Where can the weak find a place of firm security and peace, except in the wounds of the Savior? Indeed, the more secure is my place there the more he can do to help me. The world rages, the flesh is heavy, and the devil lays his snares, but I do not fall, for my feet are planted on firm rock. I may have sinned gravely. My conscience would be distressed, but it would not be in turmoil, for I would recall the wounds of the Lord: he was wounded for our iniquities. What sin is there so deadly that it cannot be pardoned by the death of Christ? And so if I bear in mind this strong, effective remedy, I can never again be terrified by the malignancy of sin.
Surely the man who said: My sin is too great to merit pardon, was wrong. He was speaking as though he were not a member of Christ and had no share in his merits, so that he could claim them as his own, as a member of the body can claim what belongs to the head. As for me, what can I appropriate that I lack from the heart of the Lord who abounds in mercy? They pierced his hands and feet and opened his side with a spear. Through the openings of these wounds I may drink honey from the rock and oil from the hardest stone: that is, I may taste and see that the Lord is sweet.
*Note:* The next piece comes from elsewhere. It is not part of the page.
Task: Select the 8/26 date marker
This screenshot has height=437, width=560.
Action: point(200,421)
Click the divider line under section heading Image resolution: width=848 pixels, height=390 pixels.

He was thinking thoughts of peace, and I did not know it, for who knows the mind of the Lord, or who has been his counselor? But the piercing nail has become a key to unlock the door, that I may see the good will of the Lord. And what can I see as I look through the hole? Both the nail and the wound cry out that God was in Christ reconciling the world to himself. The sword pierced his soul and came close to his heart, so that he might be able to feel compassion for me in my weaknesses.
Through these sacred wounds we can see the secret of his heart, the great mystery of love, the sincerity of his mercy with which he visited us from on high. Where have your love, your mercy, your compassion shone out more luminously than in your wounds, sweet, gentle Lord of mercy? More mercy than this no one has than that he lay down his life for those who are doomed to death.
My merit comes from his mercy; for I do not lack merit so long as he does not lack pity. And if the Lord’s mercies are many, then I am rich in merits. For even if I am aware of many sins, what does it matter? Where sin abounded grace has overflowed. And if the Lord’s mercies are from all ages for ever, I too will sing of the mercies of the Lord for ever. Will I not sing of my own righteousness? No, Lord, I shall be mindful only of your justice. Yet that too is my own; for God has made you my righteousness.